What is it that makes saying ‘thank you’ so hard? All this time I was getting some sort of sick pleasure in knowing that I could do all the chores around the house, cook all the meals, get Cheetah ready for the next day, take care of the animals, and have some down time for myself. Why? To prove I don’t ‘need him’, that couldn’t be farther from the truth. Wasn’t that the whole reason why I married him?? Not because I needed someone to help me live my life but because I WANTED him there, in my life, so why wasn’t I letting him be present in our life we had built together? Was the way he folded clothes, spiced supper, walked the dog, or cleaned the house really that important? No. What was/is important is that he DOES fold the laundry, cook supper, clean the house, and love Cheetah and I wholeheartedly.

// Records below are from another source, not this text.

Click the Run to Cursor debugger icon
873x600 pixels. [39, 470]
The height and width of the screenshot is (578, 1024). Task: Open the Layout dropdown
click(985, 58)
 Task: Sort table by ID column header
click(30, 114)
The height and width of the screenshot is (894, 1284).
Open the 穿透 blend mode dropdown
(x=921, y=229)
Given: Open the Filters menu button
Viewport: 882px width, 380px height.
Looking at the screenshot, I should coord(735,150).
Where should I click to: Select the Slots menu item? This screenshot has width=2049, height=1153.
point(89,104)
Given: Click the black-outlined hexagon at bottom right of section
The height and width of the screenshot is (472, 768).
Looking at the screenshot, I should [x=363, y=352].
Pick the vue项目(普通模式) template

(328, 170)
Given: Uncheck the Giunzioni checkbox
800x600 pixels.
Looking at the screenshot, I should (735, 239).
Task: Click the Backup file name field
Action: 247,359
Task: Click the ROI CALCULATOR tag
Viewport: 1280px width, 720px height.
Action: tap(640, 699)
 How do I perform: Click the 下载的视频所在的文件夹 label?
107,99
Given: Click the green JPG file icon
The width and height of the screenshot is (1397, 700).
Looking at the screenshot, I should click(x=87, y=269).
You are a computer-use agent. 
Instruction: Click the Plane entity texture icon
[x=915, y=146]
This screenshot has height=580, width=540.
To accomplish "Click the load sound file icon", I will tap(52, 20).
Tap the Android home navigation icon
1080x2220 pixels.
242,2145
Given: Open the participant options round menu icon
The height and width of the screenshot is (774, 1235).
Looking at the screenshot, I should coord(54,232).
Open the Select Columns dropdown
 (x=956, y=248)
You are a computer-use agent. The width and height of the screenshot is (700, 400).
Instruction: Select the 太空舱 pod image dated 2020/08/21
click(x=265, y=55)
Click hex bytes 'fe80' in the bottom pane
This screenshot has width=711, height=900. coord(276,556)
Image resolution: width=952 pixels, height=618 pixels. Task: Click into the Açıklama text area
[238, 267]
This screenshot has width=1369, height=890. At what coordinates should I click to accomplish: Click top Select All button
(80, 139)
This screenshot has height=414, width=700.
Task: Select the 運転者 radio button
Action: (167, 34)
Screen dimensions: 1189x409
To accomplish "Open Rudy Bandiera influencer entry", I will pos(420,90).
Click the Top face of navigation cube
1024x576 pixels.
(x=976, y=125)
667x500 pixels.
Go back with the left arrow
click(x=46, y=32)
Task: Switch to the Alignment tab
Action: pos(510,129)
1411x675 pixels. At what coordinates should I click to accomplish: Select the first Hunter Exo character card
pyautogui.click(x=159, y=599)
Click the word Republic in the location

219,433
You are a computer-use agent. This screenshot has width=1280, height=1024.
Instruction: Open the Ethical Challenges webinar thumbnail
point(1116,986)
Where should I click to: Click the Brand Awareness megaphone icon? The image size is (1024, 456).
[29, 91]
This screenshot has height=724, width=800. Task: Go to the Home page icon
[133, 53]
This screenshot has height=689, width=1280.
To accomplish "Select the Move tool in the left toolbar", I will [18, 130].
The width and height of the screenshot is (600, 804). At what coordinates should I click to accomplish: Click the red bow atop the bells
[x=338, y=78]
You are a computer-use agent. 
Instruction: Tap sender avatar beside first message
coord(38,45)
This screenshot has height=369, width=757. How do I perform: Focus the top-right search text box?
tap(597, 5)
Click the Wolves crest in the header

That night I sat down beside Tarzan on the couch and held his hand, I looked into his eyes and smiled. I went on to tell him how much I valued the stress and worry that went along with being the breadwinner and how I knew I would never be able to understand what it’s like being in his shoes every day but that I appreciated him getting up every morning and going to work…for us and for our life. I wanted him to know how much it really means to know that someone is that invested in Cheetah and I, and that he makes his choice every day to work so that we can buy food, clothes, books, cds, and go on trips. He then went on to say how easy it was when I was there to make sure food was on the table, clothes were clean, the house was clean, and that he could count on me to help with Cheetah.
I really went about this whole ‘experiment’ in the wrong way. I didn’t need to find ways to trick him into doing chores or make a point (at his expense) so that he learns to do things on his own…I need to say ‘thank you’. What a difference two little words can make.